Taufik (2012: 8) menyebutkan bahwa aktifitas ego bersifat sadar, pra-sadar, dan tidak sadar. Contoh ego bersifat sadar, yaitu persepsi lahiriah dan persepsi bathiniah. Contoh ego pra-sadar yaitu seperti fungsi ingatan, sementara untuk contoh ego tak sadar yaitu aktifitas yang dijalankan dengan mekanisme pertahanan diri (defence mechanism). Ego dikuasai oleh prinsip realitas, dalam arti bahwa ego lebih menekankan bagaimana sesuatu yang dibutuhkan dapat terpenuhi dalam dunia nyata. 3.      Super ego Menurut Taufik (2012: 8) super ego adalah aspek sosiologis dan aspek moral dari kepribadian seseorang. Freud (dalam Taufik, 2012: 8) mengatakan bahwa super ego merupakan rambu yang menjadi petunjuk individu bertingkah laku dalam usaha memenuhi kebutuhan id-nya. Suryasubrata (2010: 156) mengatakan bahwa super ego merupakan wakil dari nilai – nilai tradisional serta cita – cita masyarakat sebagaimana ditafsirkan orang tua kepada anak – anak, yang dimasukkan dengan berbagai perintah dan larangan. Fungsi pokoknya ialah menentukan apakah sesuatu benar/salah., pantas/ tidak pantas, dan dengan demikian pribadi dapat bertindak sesuai dengan moral masyarakat. Bagaimana berfungsinya super ego ini, menurut Suryabrata (dalam Taufik, 2012: 10) yaitu melalui hubungan dengan ketiga unsure kepribadian yaitu dengan cara: 1. Merintangi impuls – impuls id, terutama impuls seksual dan agresif yang pernyataannya sangat ditentang oleh masyarakat 2. Mendorong ego untuk lebih mengejar hal – hal yang bersifat moralitas daripada yang realistis 3. Mengejar kesempurnaan



D.    Perkembangan  Kepribadian Menurut Freud, perkembangan kepribadian sehat dan tidak sehat sangat berhubungan dengan cara-cara yang digunakan oleh individu dalam melewati fase-fase perkembangannya.

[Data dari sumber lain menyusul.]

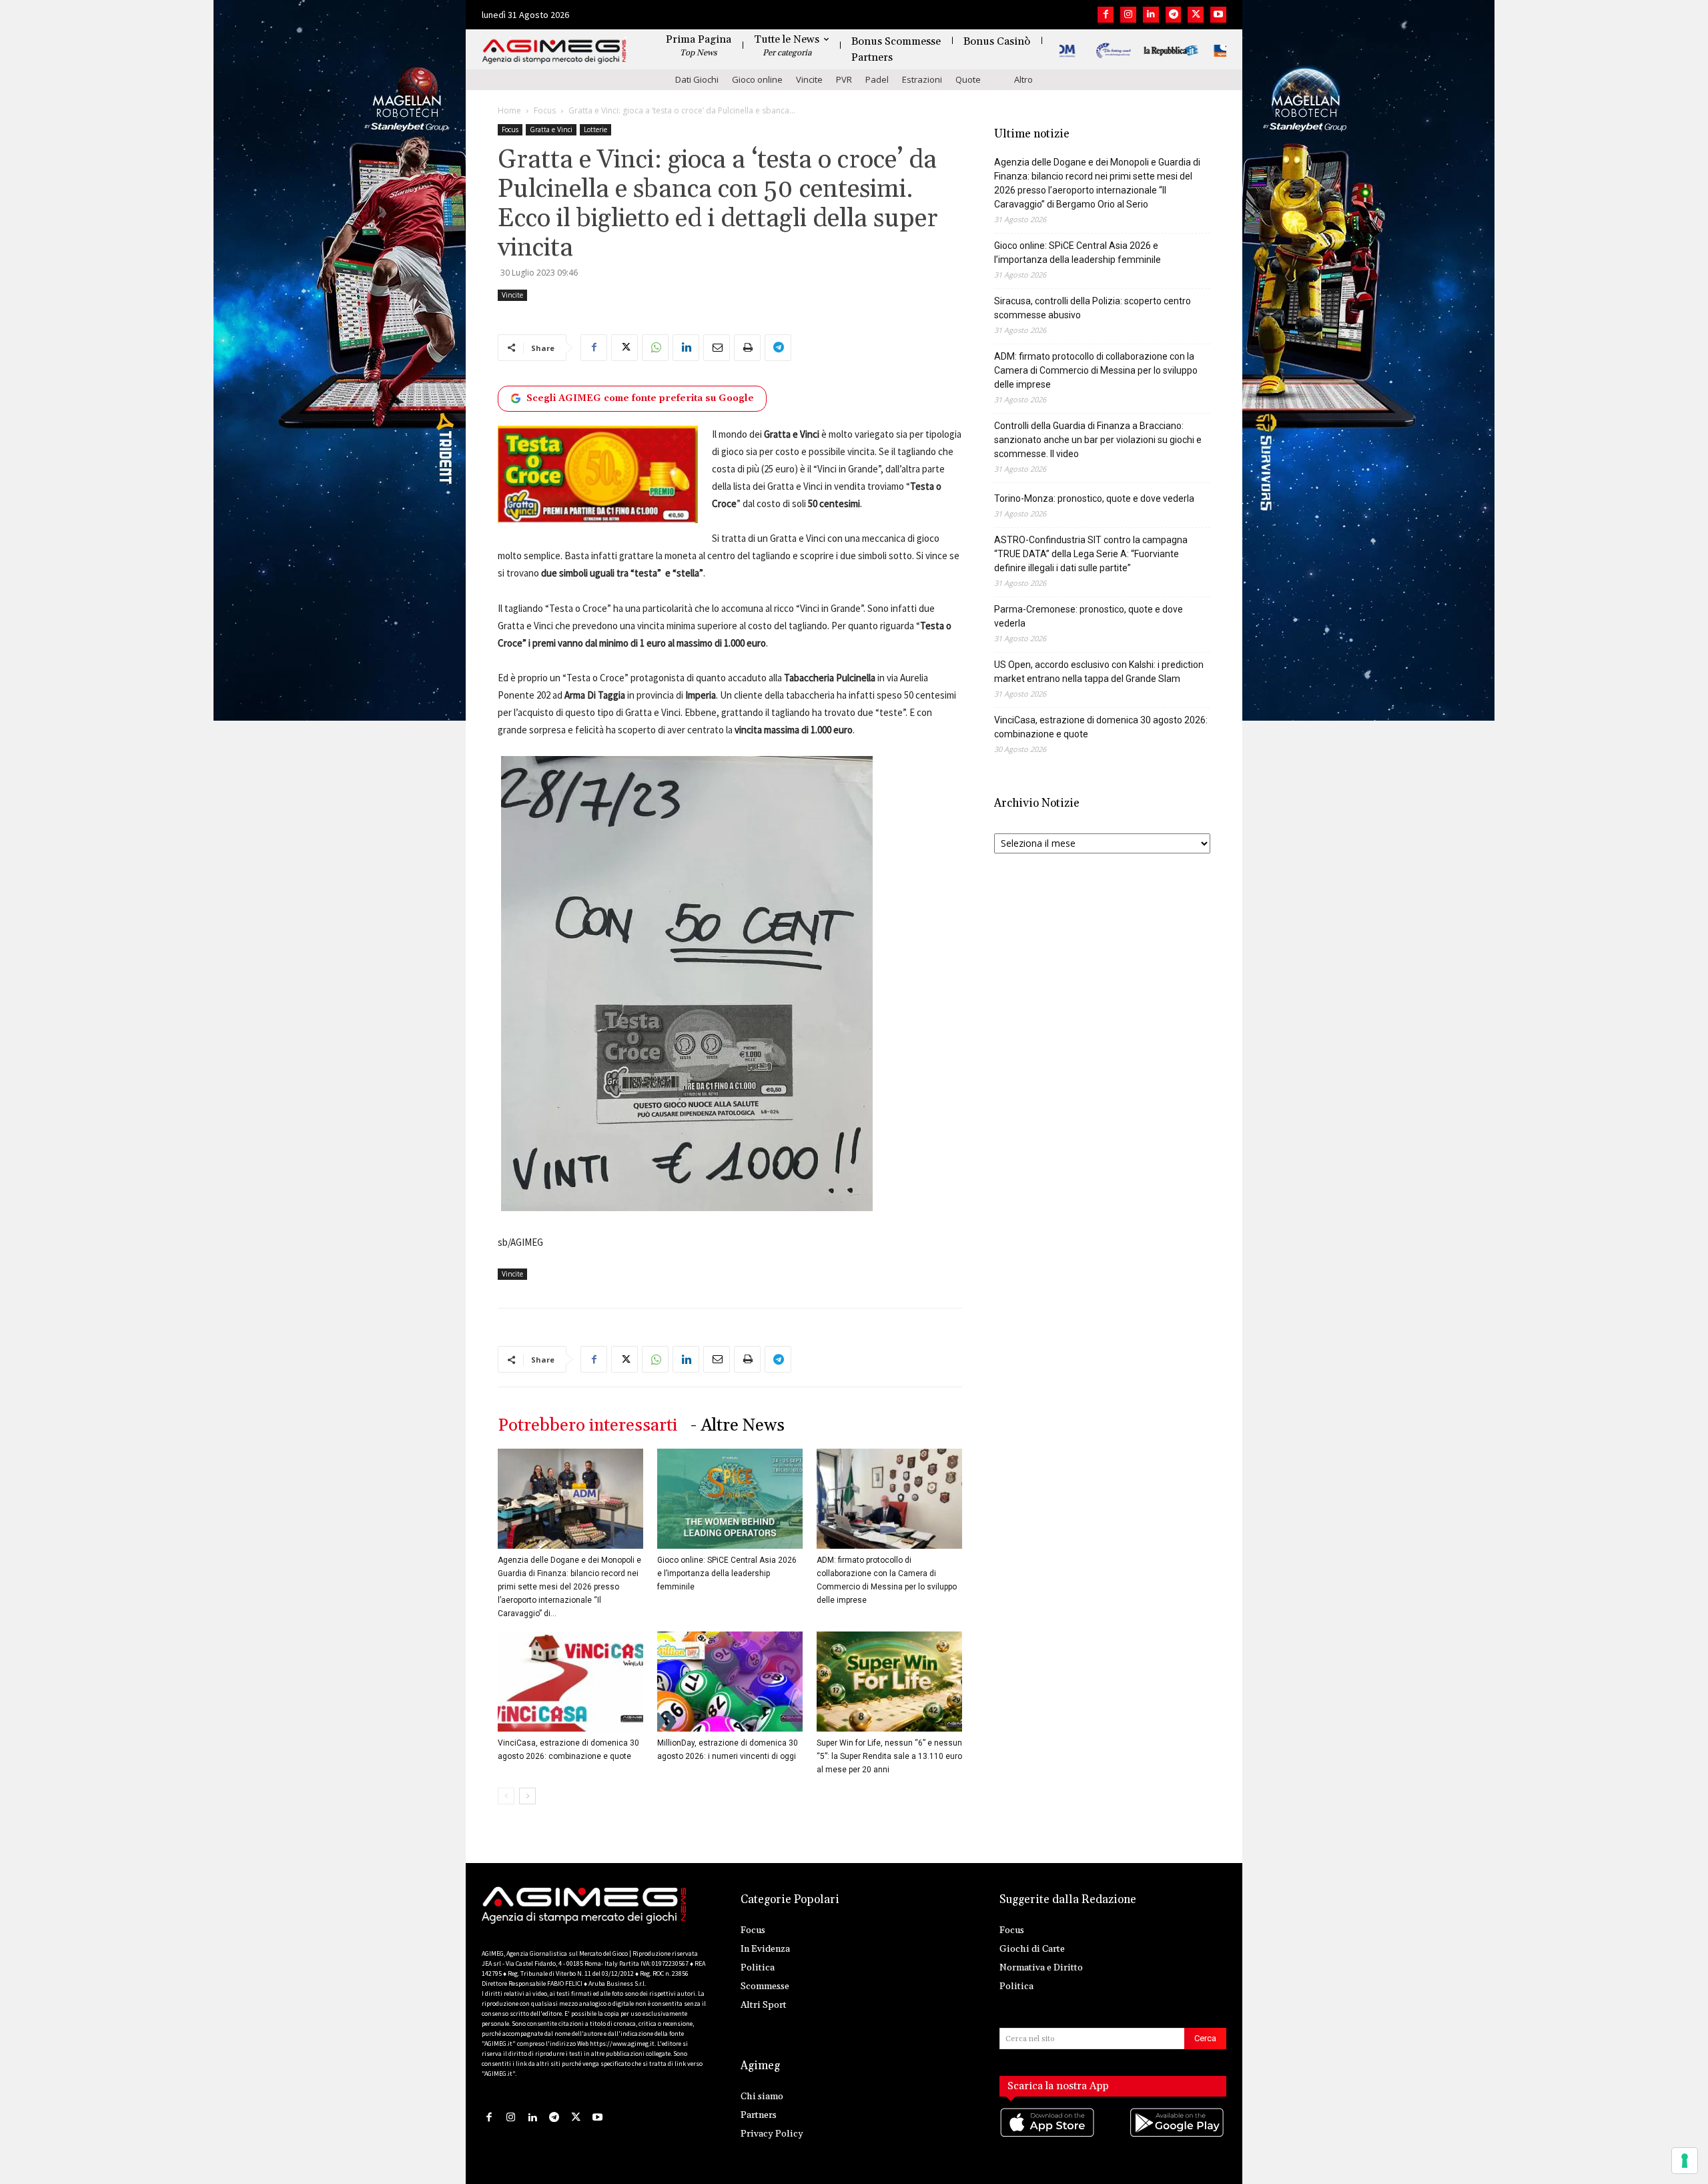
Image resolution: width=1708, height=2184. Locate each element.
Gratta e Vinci (551, 129)
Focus (545, 110)
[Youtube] (1218, 15)
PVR (844, 79)
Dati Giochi (697, 79)
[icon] (1048, 2135)
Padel (877, 79)
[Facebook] (1106, 15)
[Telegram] (1174, 15)
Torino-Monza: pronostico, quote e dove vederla (1094, 498)
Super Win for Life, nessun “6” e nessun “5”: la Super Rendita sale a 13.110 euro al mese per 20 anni (889, 1756)
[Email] (716, 347)
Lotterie (595, 129)
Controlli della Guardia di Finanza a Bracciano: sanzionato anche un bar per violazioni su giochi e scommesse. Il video (1098, 439)
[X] (1196, 15)
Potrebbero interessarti (587, 1425)
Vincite (809, 79)
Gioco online (757, 79)
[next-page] (527, 1796)
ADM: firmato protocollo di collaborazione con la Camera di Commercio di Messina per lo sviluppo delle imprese (1096, 370)
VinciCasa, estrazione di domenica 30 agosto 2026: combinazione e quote (1101, 727)
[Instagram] (1128, 15)
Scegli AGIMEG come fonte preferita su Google (640, 398)
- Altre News (738, 1425)
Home (509, 110)
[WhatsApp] (655, 347)
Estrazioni (922, 79)
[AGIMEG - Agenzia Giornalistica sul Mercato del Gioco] (554, 52)
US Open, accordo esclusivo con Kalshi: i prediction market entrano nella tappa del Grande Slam (1099, 671)
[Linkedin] (1151, 15)
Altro (1023, 79)
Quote (968, 79)
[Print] (747, 347)
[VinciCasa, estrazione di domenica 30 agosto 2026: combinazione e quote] (570, 1681)
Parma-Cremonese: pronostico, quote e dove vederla (1088, 616)
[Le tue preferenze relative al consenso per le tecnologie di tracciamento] (1684, 2160)
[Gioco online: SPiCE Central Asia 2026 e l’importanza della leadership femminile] (730, 1499)
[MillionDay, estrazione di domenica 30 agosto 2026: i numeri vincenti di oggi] (730, 1681)
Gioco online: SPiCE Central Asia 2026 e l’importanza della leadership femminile (727, 1573)
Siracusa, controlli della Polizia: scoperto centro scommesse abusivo (1092, 308)
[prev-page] (506, 1796)
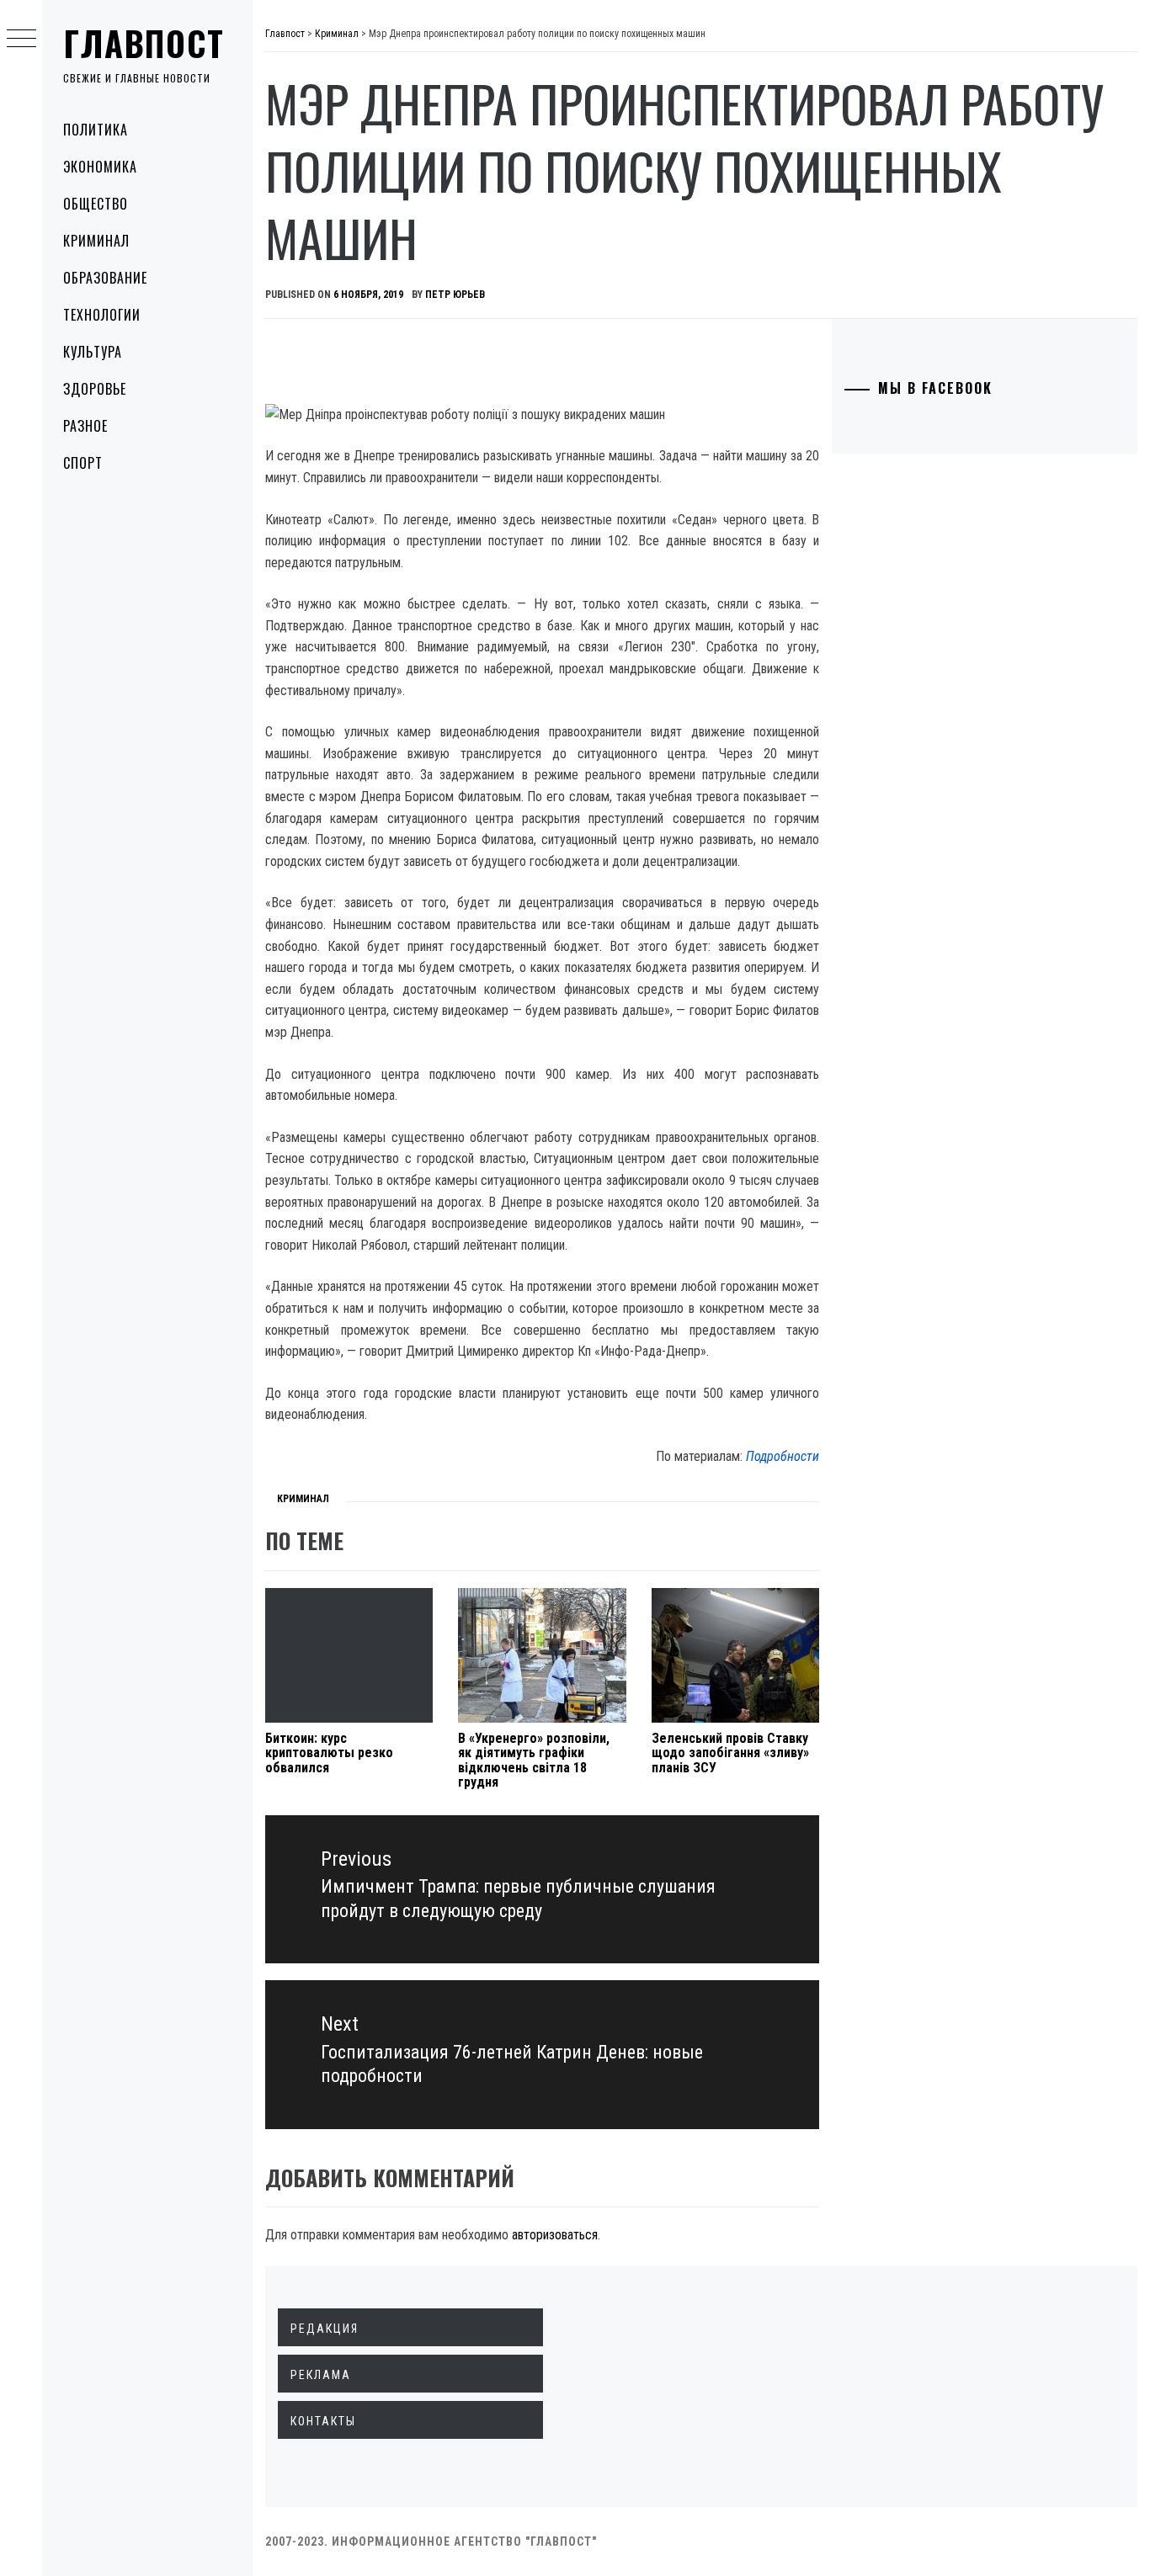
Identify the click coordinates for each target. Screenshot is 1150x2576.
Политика (95, 130)
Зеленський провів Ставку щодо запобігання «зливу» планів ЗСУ (730, 1753)
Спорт (83, 463)
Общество (95, 204)
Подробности (782, 1456)
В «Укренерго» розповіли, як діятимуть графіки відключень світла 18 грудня (534, 1760)
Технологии (102, 315)
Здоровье (94, 389)
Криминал (96, 241)
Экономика (100, 167)
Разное (85, 426)
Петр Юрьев (455, 294)
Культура (92, 352)
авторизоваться (555, 2235)
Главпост (144, 43)
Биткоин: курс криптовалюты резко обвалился (329, 1753)
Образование (105, 278)
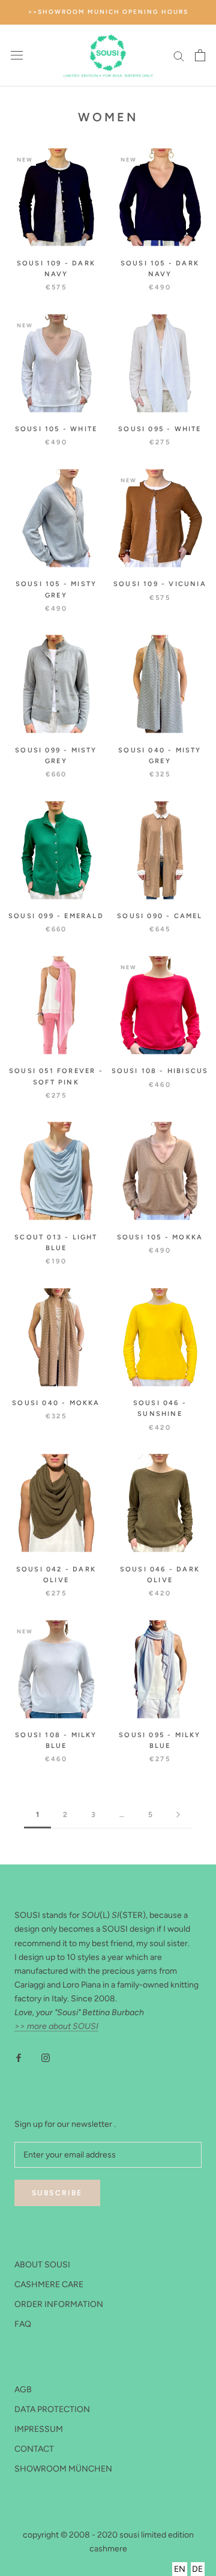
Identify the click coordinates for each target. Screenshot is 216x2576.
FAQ (22, 2324)
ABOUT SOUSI (42, 2265)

Freud berpandangan bahwa konsep dasar yang mempengaruhi perkembangan kepribadian individu adalah pada usia 5 (lima) tahun pertama (litama), kemudian periode tenang dan aktif kembali pada periode remaja (adolesen). Pada periode perkembangan dari bagian tubuh tertentu yang menjadi pusat kepuasan diri. Freud membagi tahap perkembangan sebagai berikut : 1)      Fase Oral   Fase ini dimulai dari usia 0-1 atau 2 tahun, daerah erogennya adalah mulut. Tahap ini secara khusus ditandai oleh berkembangnya perasaan ketergantungan, kelekatan dan memasukkan zat-zat yang menarik ke dalam mulut mereka.



9



2)      Fase Anal Fase ini dimulai dari usia 1-2 tahun atau 3 tahun. Daerah erogennya adalah di sekitar anus, rectum (kantong kemih). Pada fase ini anak mulai memperkenalkan pada atuan-aturan kebersihan (toilet training) oleh orangtuanya, yaitu latihan mengenai dan dimana seorang anak harus membuang kotorannya. Menurut Freud melalui toilet training, anak diajak untuk dapat mengendalikan diri. Fase ini ditandai dengan adanya dua proses atau fase yaitu fase menahan dan fase mengeluarkan.[4] 3)      Fase Phallic Fase ini dimulai dari usia 3 sampai 5 tahun, daerah erogennya adalah alat kelamin. Pada fase ini anak mulai melakukan masturbasi. Zona genital anak sering dirangsang dengan mencuci dan menggesekkan dan buang air kecil ditahap ini berkembang pengibirian pada laki-laki dan penis envy (cemburu penis) pada anak perempuan melihat diri mereka sendiri telah dikebiri. Sama sekali tidak bisa dipulihkan lagi pada tahap ini juga berkembang kompleks oedipus (jatuh cinta pada ibunya dan cemburu pada ayahnya).[5] 4)      Fase Laten Fase ini  dimulai dari usia 5-12 tahun. Pada fase ini dorongan libidu sudah relative reda dan yang berkembang adalah fungsi kognitifnya. Anak mulai diperkenalkan kepada pendidikan dan mempunyai barmacam-macam keterampilan. Masa ini disebut juga masa peka, yaitu masa dimana anak sangat cepat menguasai suatu latihan, keterampilan ataupun pendidikan yang diberikan kepadanya. 5)      Fase Genital      Fase ini berlangsung mulai dari usia 1-13 tahun (masa pubertas) sampai masa remaja dan dewasa, pada fase ini sudah terjadi kematangan fungsi genitikal dan menimbulkan dorongan seks yang sesungguhnya. Pada fase ini anak ingin melepaskan dari dari permulaan masa heteroseksual (mengenal lawan jenis).[6]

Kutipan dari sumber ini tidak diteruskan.